У меня был 2-ой номер ПТР, я его не мог вообще оставить, чтоб он смотрел. В одном месте всю ночь в окопе сидели. Окоп для ПТР не простой, а круглый. Я всю ночь почти сидел, под утро поднял его, а сам лег. Он задремал, и как раз проверяющий пришел, и как заорет! Тот как вскочил – и выстрел сделал спросонья! Я тоже вскочил — благо я чуть не успел выше подняться, а то бы остался без головы. Потом я его не стал одного оставлять, особенно в «секретах», когда за 50 метров от траншей сидим одни, а впереди тебя только немец. Поэтому, может, и зрение сейчас плохое.

— Из ПТР по технике стреляли?

— Я по технике только и стрелял, по БТРам в основном.

— Памятки у вас были, куда стрелять тяжелому танку?

— На тяжелом танке мы только могли гусеницы перебить, чтоб вывести его из строя. А чтоб попасть в ствол - это очень трудно.

— Как вы крепили свое ПТР к седлу лошади?

— У нас спецремни были. Оно пристегивалось к седлу с одного боку – там просто. А седла у нас были казачьи, с драгунского можно упасть, а в казачьем сидишь как в кресле и спишь.

— Когда спишь, в такт с лошадью не попадаешь. Спину ей не набивали?

— Ко всему привыкали. Седло если долго не снимаешь с лошади, намертво прилипало. Приходилось часто отпускать подпруги и пускать туда воздух. Это, брат, наука — мы же выросли на конях и знаем.

— Во взводе сколько ПТР было?

— У нас три ружья на отделение было. У нас тройки были, и 12 человек в отделении. В пулеметном взводе было 9 тачанок.

— Тачанки как использовались?

— Очень сильно! Главное чтоб был хороший ездовый и пулеметчик. У нас одна тачанка прошла без единой замены лошади от Сталинграда и до Берлина. Ни одной такой не было больше.

— Какой необходимый уход за лошадью на марше?

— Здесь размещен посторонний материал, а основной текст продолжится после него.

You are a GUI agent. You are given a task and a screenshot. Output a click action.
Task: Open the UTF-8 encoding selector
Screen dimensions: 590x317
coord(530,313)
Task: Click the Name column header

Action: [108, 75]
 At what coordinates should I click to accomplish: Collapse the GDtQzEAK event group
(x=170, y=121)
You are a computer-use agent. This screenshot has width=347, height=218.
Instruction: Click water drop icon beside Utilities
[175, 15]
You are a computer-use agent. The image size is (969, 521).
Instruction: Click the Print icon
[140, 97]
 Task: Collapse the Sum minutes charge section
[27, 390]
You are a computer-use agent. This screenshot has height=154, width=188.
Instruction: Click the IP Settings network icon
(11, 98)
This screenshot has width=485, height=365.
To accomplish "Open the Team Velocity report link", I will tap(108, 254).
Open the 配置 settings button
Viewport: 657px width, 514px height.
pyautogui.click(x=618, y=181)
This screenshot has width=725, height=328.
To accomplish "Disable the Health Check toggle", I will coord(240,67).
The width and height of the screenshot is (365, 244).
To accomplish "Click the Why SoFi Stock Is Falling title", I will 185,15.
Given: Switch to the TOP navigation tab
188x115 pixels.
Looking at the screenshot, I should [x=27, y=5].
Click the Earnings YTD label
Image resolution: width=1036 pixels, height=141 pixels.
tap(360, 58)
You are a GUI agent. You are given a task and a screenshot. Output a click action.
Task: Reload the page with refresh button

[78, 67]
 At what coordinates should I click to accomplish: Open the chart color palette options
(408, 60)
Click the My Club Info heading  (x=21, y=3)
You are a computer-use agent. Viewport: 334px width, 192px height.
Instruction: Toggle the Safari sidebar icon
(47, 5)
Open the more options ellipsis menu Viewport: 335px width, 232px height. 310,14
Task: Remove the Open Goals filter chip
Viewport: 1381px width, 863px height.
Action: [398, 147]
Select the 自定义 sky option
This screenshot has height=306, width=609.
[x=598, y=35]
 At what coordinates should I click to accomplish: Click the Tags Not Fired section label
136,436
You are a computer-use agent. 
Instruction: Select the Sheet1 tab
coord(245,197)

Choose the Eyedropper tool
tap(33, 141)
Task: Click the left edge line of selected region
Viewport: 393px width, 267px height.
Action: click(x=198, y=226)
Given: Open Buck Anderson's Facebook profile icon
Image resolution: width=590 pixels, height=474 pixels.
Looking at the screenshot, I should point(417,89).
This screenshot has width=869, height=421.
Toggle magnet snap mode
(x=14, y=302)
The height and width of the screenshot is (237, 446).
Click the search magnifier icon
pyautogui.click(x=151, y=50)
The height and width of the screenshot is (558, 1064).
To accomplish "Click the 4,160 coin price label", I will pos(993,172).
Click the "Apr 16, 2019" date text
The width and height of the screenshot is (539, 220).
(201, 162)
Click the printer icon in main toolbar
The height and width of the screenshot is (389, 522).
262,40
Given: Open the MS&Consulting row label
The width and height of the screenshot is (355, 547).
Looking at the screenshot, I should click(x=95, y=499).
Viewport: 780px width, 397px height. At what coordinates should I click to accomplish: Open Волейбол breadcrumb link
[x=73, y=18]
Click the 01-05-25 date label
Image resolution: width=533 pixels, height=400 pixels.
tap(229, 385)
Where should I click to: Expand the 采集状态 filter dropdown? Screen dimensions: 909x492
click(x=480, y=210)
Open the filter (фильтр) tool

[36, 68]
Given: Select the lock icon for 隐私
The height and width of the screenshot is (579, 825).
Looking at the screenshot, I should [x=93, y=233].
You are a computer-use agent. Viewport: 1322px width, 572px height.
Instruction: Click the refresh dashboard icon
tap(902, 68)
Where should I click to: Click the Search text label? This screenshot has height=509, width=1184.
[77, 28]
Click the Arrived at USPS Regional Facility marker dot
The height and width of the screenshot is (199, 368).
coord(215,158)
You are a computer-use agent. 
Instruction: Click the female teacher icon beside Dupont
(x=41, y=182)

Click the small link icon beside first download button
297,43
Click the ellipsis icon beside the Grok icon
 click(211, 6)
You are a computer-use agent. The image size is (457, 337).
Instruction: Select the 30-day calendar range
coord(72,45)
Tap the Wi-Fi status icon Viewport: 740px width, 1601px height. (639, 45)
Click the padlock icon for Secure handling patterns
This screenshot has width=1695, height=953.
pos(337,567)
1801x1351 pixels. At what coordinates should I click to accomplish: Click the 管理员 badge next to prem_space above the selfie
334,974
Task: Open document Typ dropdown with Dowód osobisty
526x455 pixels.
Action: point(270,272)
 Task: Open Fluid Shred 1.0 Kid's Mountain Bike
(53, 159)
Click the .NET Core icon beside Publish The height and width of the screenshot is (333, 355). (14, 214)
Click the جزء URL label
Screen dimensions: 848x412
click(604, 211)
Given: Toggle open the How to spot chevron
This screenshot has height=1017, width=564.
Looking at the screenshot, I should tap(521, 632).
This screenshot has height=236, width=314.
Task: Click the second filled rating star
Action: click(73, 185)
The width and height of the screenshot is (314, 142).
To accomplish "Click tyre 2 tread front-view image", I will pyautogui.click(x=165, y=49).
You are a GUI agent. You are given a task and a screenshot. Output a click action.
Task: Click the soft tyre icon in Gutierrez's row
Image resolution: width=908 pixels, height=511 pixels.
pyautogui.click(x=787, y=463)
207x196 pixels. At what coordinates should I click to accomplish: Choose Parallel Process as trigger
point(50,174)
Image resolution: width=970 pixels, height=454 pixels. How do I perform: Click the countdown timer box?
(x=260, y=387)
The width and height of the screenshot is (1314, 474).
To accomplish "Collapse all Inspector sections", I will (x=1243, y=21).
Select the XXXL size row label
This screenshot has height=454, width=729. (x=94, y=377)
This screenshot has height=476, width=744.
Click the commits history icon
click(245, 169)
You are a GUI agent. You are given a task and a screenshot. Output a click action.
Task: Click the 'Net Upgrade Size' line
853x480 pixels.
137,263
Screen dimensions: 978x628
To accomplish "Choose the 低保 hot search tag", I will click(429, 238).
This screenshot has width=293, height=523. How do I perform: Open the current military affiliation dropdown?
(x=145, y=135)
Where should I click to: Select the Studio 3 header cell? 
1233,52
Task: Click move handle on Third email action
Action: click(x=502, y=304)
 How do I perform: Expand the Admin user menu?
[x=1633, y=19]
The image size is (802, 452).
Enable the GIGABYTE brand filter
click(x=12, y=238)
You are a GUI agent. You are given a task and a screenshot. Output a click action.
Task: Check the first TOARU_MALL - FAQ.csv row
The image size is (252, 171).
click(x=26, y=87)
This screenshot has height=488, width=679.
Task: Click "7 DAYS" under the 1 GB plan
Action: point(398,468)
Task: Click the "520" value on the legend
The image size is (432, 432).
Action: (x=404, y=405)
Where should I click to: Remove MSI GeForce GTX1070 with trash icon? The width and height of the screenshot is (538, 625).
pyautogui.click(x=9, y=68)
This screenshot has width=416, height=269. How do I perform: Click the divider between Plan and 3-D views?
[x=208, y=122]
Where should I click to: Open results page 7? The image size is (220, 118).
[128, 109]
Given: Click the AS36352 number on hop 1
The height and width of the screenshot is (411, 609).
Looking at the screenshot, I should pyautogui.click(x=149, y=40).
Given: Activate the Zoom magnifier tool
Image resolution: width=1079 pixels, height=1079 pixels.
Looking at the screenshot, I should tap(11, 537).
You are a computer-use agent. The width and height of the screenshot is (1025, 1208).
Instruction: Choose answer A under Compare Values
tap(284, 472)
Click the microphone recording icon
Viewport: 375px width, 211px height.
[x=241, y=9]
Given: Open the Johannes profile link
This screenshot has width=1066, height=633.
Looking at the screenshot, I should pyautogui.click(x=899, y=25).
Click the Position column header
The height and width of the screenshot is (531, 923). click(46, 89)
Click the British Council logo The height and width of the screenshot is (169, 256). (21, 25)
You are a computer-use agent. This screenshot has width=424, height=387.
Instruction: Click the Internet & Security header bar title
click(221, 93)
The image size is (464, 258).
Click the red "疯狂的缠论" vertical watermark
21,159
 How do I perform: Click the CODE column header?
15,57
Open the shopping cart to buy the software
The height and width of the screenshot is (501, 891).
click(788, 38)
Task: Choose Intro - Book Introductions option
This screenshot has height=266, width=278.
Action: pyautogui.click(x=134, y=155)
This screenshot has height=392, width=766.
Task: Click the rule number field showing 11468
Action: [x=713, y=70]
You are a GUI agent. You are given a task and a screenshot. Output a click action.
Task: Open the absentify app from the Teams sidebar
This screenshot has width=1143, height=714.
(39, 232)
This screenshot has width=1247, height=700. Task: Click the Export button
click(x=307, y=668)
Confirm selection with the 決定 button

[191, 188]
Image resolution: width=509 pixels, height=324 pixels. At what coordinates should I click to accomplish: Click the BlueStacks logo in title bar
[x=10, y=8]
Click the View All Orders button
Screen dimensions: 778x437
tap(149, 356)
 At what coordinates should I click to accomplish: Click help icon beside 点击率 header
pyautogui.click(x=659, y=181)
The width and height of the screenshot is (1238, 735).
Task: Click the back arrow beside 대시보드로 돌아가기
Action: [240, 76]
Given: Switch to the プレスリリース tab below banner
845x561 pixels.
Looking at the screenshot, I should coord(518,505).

— Уход за конем это ежеминутное. Первое это корм: всегда торба и ведро брезентовое с водой. Насыпаешь и надеваешь прямо на морду. Для чистки — скребок, щетка. К некоторым командир придет да платком белым протрет. А коня не будешь любить — значит будешь седло на себе таскать. Это заповедь! Переметные сумки всегда набиты патронами. Шинель к седлу привьючена, а в переметной сумке все кроме сухарей.

Я, например, конину и после войны никогда не ел. Когда ездил по командировкам в Челябинск, Таганрог, там ребята, на праздники особенно, колбасы из конины пожарят. Они едят, а я лучше пустой бульон попью. Друзей не едят!

— Поставками фуража кто занимался?

— Спецслужба была. Корм у нас обеспечивался: овес, ячмень, и тюки сена все время рядом. А особенно в Польше, крыши соломенные у местных за ночь улетали. Мы как встанем где - так полкрыши обязательно съедят за ночь.

— Ветеринарная служба была?

— При каждом эскадроне была, и полковая, и дивизионная была. У нас был начальник дивизионной ветслужбы, врач 1-ой категории полковник Сафронов, жил в нашем Краснооктябрьском р-не.

— Сколько за войну у вас сменилось лошадей?

— У меня три сменилось за войну. По ранению меняли, а поставляли в основном монгольских степняков.